- Work to complete: For this exercise, return all the data exactly as it stands.

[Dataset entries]
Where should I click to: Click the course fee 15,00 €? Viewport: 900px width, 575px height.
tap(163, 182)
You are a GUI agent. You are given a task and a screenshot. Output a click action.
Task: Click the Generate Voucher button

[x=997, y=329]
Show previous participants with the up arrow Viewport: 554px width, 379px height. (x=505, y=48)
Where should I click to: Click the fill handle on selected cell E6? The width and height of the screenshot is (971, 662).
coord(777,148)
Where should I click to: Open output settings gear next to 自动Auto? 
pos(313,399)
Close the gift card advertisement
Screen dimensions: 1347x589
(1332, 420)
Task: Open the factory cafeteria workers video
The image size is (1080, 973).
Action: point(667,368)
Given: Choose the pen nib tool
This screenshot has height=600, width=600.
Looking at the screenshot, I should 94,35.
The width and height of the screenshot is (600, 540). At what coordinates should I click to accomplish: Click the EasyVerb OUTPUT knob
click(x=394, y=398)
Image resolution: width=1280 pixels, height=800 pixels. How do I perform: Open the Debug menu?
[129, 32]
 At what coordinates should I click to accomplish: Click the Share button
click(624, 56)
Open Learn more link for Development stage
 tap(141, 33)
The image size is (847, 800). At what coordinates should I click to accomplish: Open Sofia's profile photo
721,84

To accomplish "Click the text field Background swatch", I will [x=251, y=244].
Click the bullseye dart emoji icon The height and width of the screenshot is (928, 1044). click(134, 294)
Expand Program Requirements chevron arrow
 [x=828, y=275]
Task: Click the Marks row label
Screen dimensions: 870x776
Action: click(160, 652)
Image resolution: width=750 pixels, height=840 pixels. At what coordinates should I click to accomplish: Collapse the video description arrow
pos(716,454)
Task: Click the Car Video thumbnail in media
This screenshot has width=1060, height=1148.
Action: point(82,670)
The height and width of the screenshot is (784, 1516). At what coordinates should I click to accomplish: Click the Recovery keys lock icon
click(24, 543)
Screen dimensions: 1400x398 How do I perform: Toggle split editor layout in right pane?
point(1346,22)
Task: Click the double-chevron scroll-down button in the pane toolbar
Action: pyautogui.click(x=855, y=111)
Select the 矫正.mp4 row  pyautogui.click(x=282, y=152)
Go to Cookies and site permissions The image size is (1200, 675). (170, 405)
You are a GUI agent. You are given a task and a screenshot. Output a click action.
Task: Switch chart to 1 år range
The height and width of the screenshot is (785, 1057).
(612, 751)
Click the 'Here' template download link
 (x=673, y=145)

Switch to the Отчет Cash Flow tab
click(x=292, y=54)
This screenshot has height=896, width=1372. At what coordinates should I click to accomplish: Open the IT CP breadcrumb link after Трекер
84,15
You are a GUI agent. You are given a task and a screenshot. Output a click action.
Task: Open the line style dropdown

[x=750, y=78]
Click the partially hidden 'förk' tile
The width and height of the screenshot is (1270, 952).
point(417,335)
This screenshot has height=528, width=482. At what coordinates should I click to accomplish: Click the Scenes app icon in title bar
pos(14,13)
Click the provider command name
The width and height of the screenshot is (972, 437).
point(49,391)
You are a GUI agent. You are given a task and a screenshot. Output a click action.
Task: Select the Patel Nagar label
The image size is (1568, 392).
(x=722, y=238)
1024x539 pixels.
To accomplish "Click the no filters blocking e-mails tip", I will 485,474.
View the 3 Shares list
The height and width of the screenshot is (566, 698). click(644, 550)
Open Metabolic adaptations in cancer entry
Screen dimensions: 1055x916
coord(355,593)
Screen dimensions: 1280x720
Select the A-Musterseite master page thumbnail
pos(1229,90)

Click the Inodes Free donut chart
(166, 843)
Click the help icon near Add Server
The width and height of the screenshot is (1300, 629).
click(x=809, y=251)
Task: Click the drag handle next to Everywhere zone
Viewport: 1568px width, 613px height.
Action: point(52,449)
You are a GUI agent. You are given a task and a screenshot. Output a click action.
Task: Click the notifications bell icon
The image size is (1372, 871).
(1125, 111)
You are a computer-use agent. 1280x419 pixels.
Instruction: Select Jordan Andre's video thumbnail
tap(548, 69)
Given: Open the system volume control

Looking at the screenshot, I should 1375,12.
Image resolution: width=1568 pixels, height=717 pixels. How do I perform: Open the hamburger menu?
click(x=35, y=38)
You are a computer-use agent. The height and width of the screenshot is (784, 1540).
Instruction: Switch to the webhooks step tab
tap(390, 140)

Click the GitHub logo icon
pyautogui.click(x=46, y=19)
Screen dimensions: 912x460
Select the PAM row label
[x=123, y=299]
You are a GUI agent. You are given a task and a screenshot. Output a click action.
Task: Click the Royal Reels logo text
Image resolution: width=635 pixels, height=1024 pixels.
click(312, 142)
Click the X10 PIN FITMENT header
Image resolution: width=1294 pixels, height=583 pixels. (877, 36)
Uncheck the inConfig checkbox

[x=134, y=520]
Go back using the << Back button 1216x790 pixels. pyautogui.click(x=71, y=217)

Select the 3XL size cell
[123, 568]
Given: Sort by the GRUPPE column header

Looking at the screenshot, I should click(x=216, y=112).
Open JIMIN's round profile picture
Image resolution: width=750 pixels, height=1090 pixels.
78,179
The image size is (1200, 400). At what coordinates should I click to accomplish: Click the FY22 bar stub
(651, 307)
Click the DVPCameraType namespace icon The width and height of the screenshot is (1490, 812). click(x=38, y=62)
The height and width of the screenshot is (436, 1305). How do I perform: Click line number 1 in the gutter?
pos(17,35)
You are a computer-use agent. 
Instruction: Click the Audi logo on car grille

- Solution:
Where should I click to: Click the course fee 15,00 €? Viewport: 900px width, 575px height.
tap(163, 182)
You are a GUI agent. You are given a task and a screenshot. Output a click action.
Task: Click the Generate Voucher button

[x=997, y=329]
Show previous participants with the up arrow Viewport: 554px width, 379px height. (x=505, y=48)
Where should I click to: Click the fill handle on selected cell E6? The width and height of the screenshot is (971, 662).
coord(777,148)
Where should I click to: Open output settings gear next to 自动Auto? 
pos(313,399)
Close the gift card advertisement
Screen dimensions: 1347x589
(1332, 420)
Task: Open the factory cafeteria workers video
The image size is (1080, 973).
Action: point(667,368)
Given: Choose the pen nib tool
This screenshot has height=600, width=600.
Looking at the screenshot, I should 94,35.
The width and height of the screenshot is (600, 540). At what coordinates should I click to accomplish: Click the EasyVerb OUTPUT knob
click(x=394, y=398)
Image resolution: width=1280 pixels, height=800 pixels. How do I perform: Open the Debug menu?
[129, 32]
 At what coordinates should I click to accomplish: Click the Share button
click(624, 56)
Open Learn more link for Development stage
 tap(141, 33)
The image size is (847, 800). At what coordinates should I click to accomplish: Open Sofia's profile photo
721,84

To accomplish "Click the text field Background swatch", I will [x=251, y=244].
Click the bullseye dart emoji icon The height and width of the screenshot is (928, 1044). click(134, 294)
Expand Program Requirements chevron arrow
 [x=828, y=275]
Task: Click the Marks row label
Screen dimensions: 870x776
Action: click(160, 652)
Image resolution: width=750 pixels, height=840 pixels. At what coordinates should I click to accomplish: Collapse the video description arrow
pos(716,454)
Task: Click the Car Video thumbnail in media
This screenshot has width=1060, height=1148.
Action: point(82,670)
The height and width of the screenshot is (784, 1516). At what coordinates should I click to accomplish: Click the Recovery keys lock icon
click(24, 543)
Screen dimensions: 1400x398 How do I perform: Toggle split editor layout in right pane?
point(1346,22)
Task: Click the double-chevron scroll-down button in the pane toolbar
Action: pyautogui.click(x=855, y=111)
Select the 矫正.mp4 row  pyautogui.click(x=282, y=152)
Go to Cookies and site permissions The image size is (1200, 675). (170, 405)
You are a GUI agent. You are given a task and a screenshot. Output a click action.
Task: Switch chart to 1 år range
The height and width of the screenshot is (785, 1057).
(612, 751)
Click the 'Here' template download link
 (x=673, y=145)

Switch to the Отчет Cash Flow tab
click(x=292, y=54)
This screenshot has height=896, width=1372. At what coordinates should I click to accomplish: Open the IT CP breadcrumb link after Трекер
84,15
You are a GUI agent. You are given a task and a screenshot. Output a click action.
Task: Open the line style dropdown

[x=750, y=78]
Click the partially hidden 'förk' tile
The width and height of the screenshot is (1270, 952).
point(417,335)
This screenshot has height=528, width=482. At what coordinates should I click to accomplish: Click the Scenes app icon in title bar
pos(14,13)
Click the provider command name
The width and height of the screenshot is (972, 437).
point(49,391)
You are a GUI agent. You are given a task and a screenshot. Output a click action.
Task: Select the Patel Nagar label
The image size is (1568, 392).
(x=722, y=238)
1024x539 pixels.
To accomplish "Click the no filters blocking e-mails tip", I will 485,474.
View the 3 Shares list
The height and width of the screenshot is (566, 698). click(644, 550)
Open Metabolic adaptations in cancer entry
Screen dimensions: 1055x916
coord(355,593)
Screen dimensions: 1280x720
Select the A-Musterseite master page thumbnail
pos(1229,90)

Click the Inodes Free donut chart
(166, 843)
Click the help icon near Add Server
The width and height of the screenshot is (1300, 629).
click(x=809, y=251)
Task: Click the drag handle next to Everywhere zone
Viewport: 1568px width, 613px height.
Action: point(52,449)
You are a GUI agent. You are given a task and a screenshot. Output a click action.
Task: Click the notifications bell icon
The image size is (1372, 871).
(1125, 111)
You are a computer-use agent. 1280x419 pixels.
Instruction: Select Jordan Andre's video thumbnail
tap(548, 69)
Given: Open the system volume control

Looking at the screenshot, I should 1375,12.
Image resolution: width=1568 pixels, height=717 pixels. How do I perform: Open the hamburger menu?
click(x=35, y=38)
You are a computer-use agent. The height and width of the screenshot is (784, 1540).
Instruction: Switch to the webhooks step tab
tap(390, 140)

Click the GitHub logo icon
pyautogui.click(x=46, y=19)
Screen dimensions: 912x460
Select the PAM row label
[x=123, y=299]
You are a GUI agent. You are given a task and a screenshot. Output a click action.
Task: Click the Royal Reels logo text
Image resolution: width=635 pixels, height=1024 pixels.
click(312, 142)
Click the X10 PIN FITMENT header
Image resolution: width=1294 pixels, height=583 pixels. (877, 36)
Uncheck the inConfig checkbox

[x=134, y=520]
Go back using the << Back button 1216x790 pixels. pyautogui.click(x=71, y=217)

Select the 3XL size cell
[123, 568]
Given: Sort by the GRUPPE column header

Looking at the screenshot, I should click(x=216, y=112).
Open JIMIN's round profile picture
Image resolution: width=750 pixels, height=1090 pixels.
78,179
The image size is (1200, 400). At what coordinates should I click to accomplish: Click the FY22 bar stub
(651, 307)
Click the DVPCameraType namespace icon The width and height of the screenshot is (1490, 812). click(x=38, y=62)
The height and width of the screenshot is (436, 1305). How do I perform: Click line number 1 in the gutter?
pos(17,35)
You are a computer-use agent. 
Instruction: Click the Audi logo on car grille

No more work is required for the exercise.